── ENTRIES PROVIDED

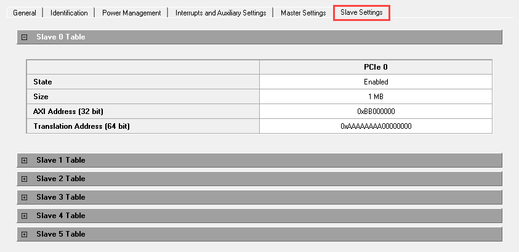Open Interrupts and Auxiliary Settings tab
The width and height of the screenshot is (519, 252).
[220, 13]
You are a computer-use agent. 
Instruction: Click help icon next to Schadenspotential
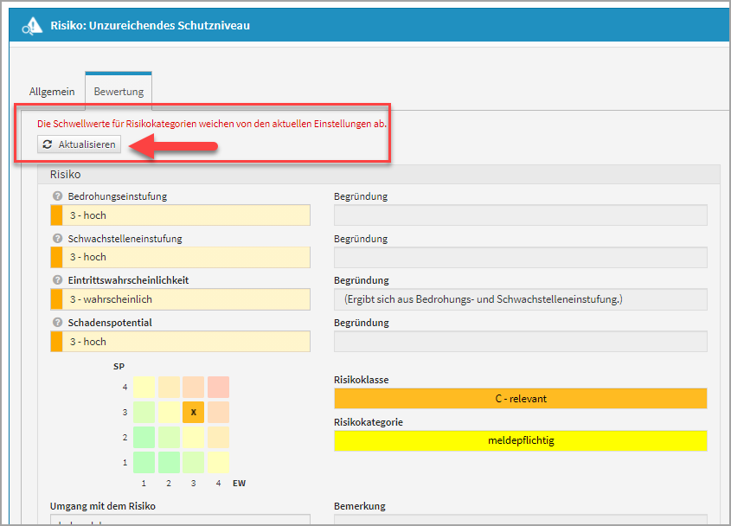pos(57,323)
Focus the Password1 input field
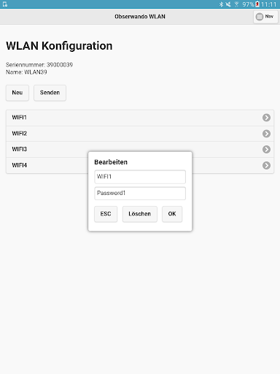This screenshot has height=374, width=280. tap(140, 194)
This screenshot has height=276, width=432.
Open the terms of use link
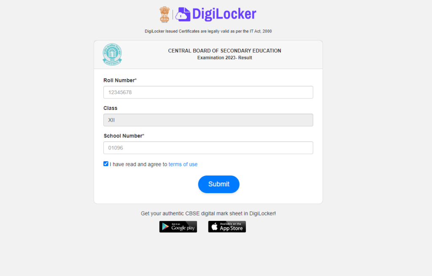click(x=183, y=164)
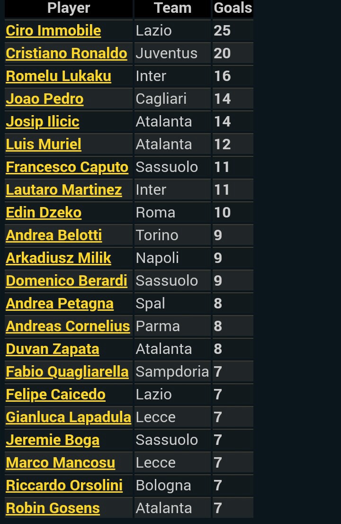Open Andreas Cornelius link
This screenshot has height=524, width=341.
click(x=68, y=326)
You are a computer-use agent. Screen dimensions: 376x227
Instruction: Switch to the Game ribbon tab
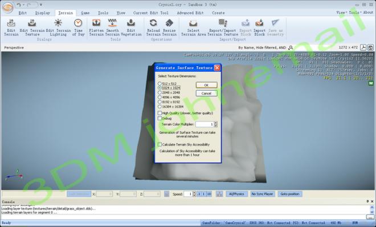coord(85,13)

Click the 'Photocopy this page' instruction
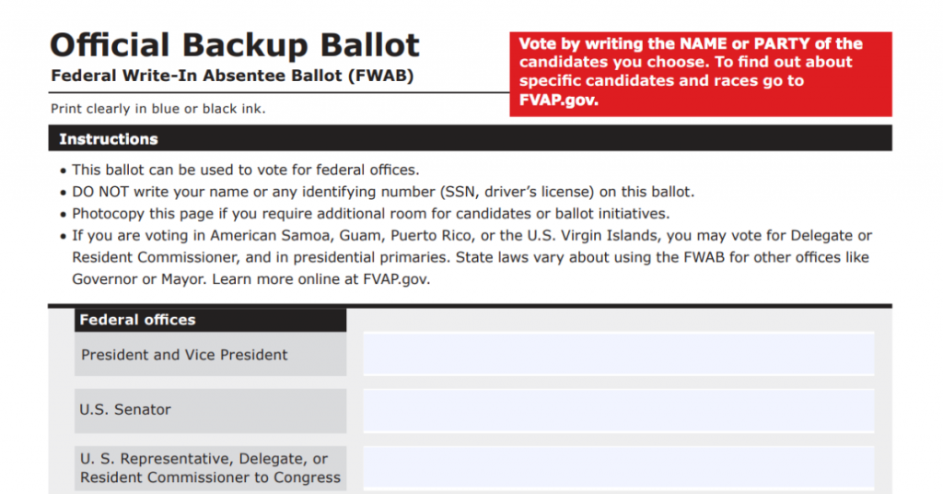coord(370,214)
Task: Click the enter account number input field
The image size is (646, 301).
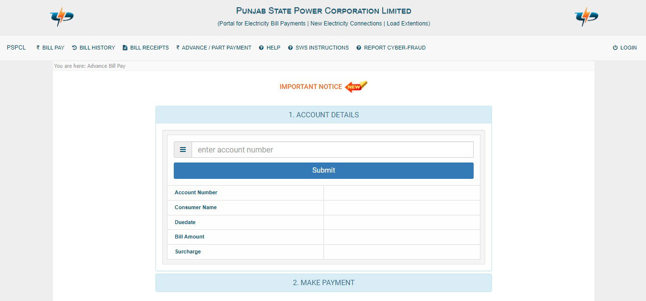Action: pyautogui.click(x=332, y=150)
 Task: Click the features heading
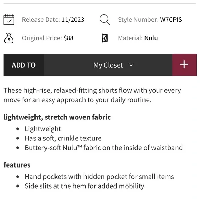[x=17, y=165]
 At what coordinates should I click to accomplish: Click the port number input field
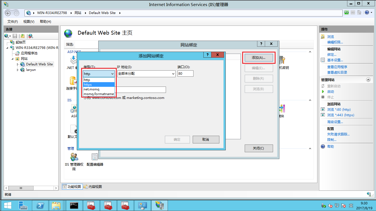[x=185, y=74]
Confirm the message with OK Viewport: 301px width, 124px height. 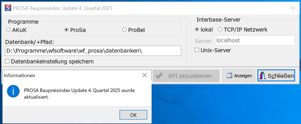click(x=133, y=115)
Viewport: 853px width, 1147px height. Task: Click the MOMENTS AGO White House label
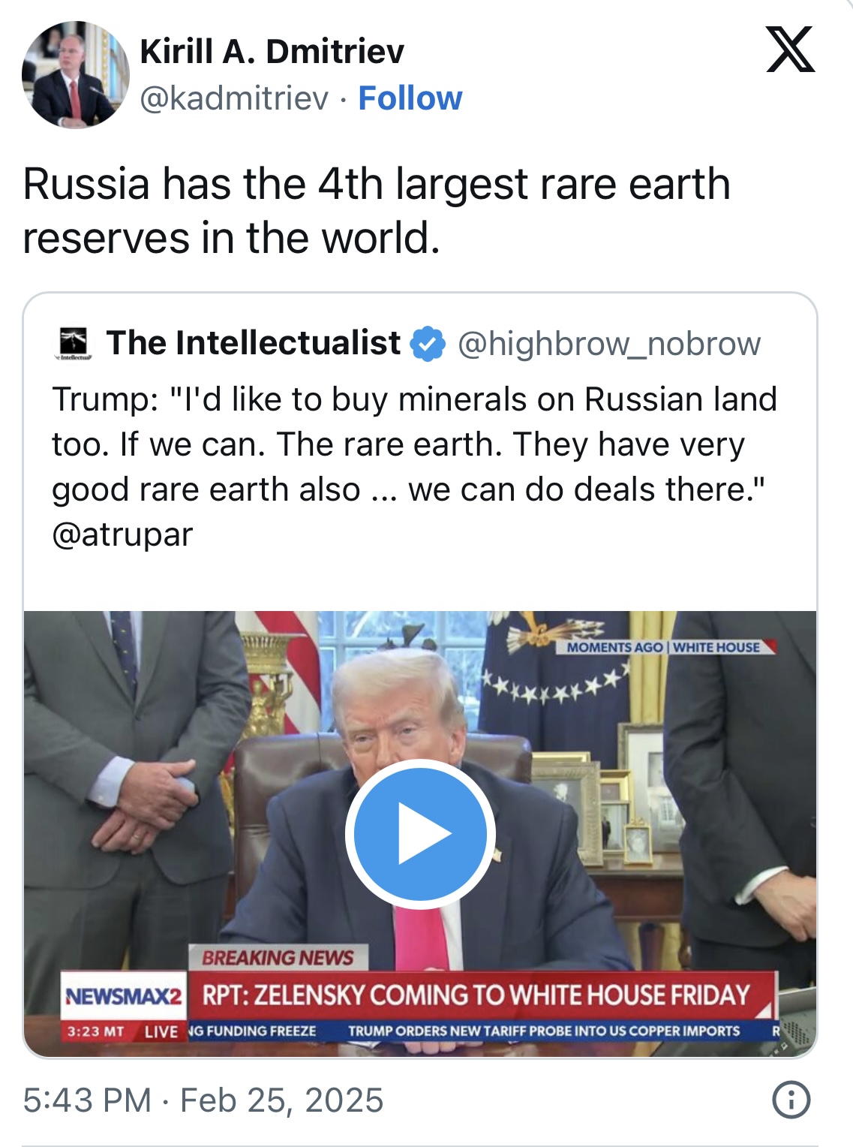[x=663, y=647]
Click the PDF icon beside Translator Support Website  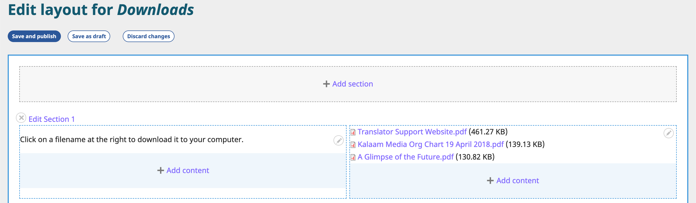[x=353, y=132]
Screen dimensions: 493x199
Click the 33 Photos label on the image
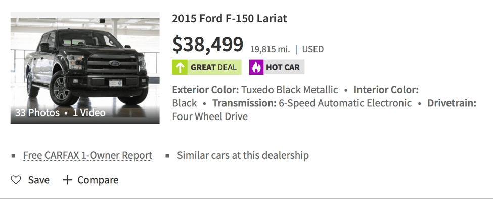click(x=37, y=113)
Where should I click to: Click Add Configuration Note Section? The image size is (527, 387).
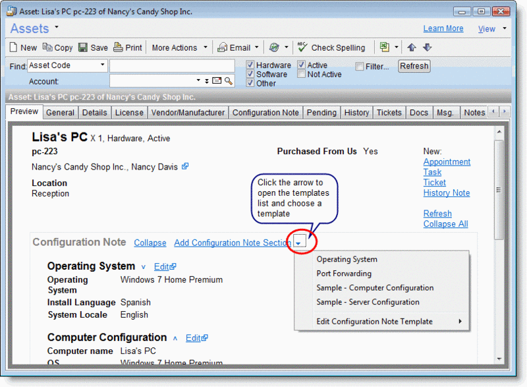tap(231, 242)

────

- _WHAT TO PRODUCE_
Leave the pictures out. Transcribe exactly the lines from the one with "Where should I" through the end of the records.

- _SOLUTION TO THE EXERCISE_
Where should I click to: Click Add Configuration Note Section? The image size is (527, 387).
tap(231, 242)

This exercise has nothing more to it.